Usually, tar will recursively explore all directories (either those given on the command line or through the `--files-from' option) for the various files they contain. However, you may not always want tar to act this way.

The `--no-recursion' option inhibits tar's recursive descent into specified directories. If you specify `--no-recursion', you can use the find (see (find)Top section `find' in GNU Find Manual) utility for hunting through levels of directories to construct a list of file names which you could then pass to tar. find allows you to be more selective when choosing which files to archive; see Reading Names from a File, for more information on using find with tar.


Prevents tar from recursively descending directories.


Requires tar to recursively descend directories. This is the default.

When you use `--no-recursion', GNU tar grabs directory entries themselves, but does not descend on them recursively. Many people use find for locating files they want to back up, and since tar usually recursively descends on directories, they have to use the `-not -type d' test in their find invocation (see Type: (find)Type section `Type test' in Finding Files), as they usually do not want all the files in a directory. They then use the `--files-from' option to archive the files located via find.

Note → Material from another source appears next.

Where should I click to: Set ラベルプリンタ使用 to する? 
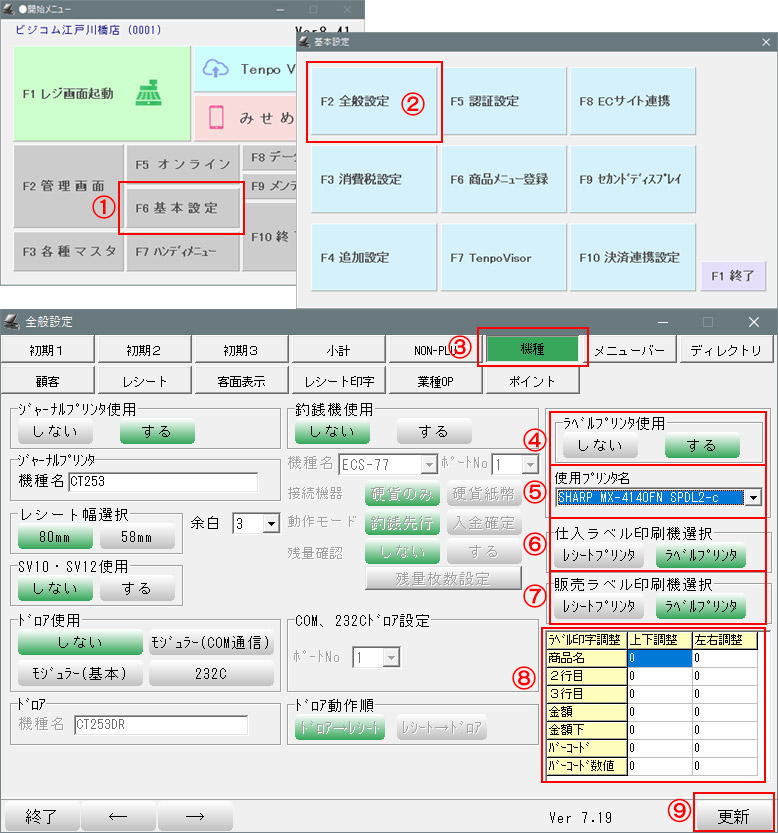(701, 445)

The problem when restoring files archived in this manner is that the directories themselves are not in the archive; so the `--same-permissions' (`--preserve-permissions', `-p') option does not affect them--while users might really like it to. Specifying `--no-recursion' is a way to tell tar to grab only the directory entries given to it, adding no new files on its own. To summarize, if you use find to create a list of files to be stored in an archive, use it as follows:

$ find dir tests | \
  tar -cf archive --no-recursion -T -

The `--no-recursion' option also applies when extracting: it causes tar to extract only the matched directory entries, not the files under those directories.

The `--no-recursion' option also affects how globbing patterns are interpreted (see section Controlling Pattern-Matching).

The `--no-recursion' and `--recursion' options apply to later options and operands, and can be overridden by later occurrences of `--no-recursion' and `--recursion'. For example:

$ tar -cf jams.tar --no-recursion grape --recursion grape/concord

creates an archive with one entry for `grape', and the recursive contents of `grape/concord', but no entries under `grape' other than `grape/concord'.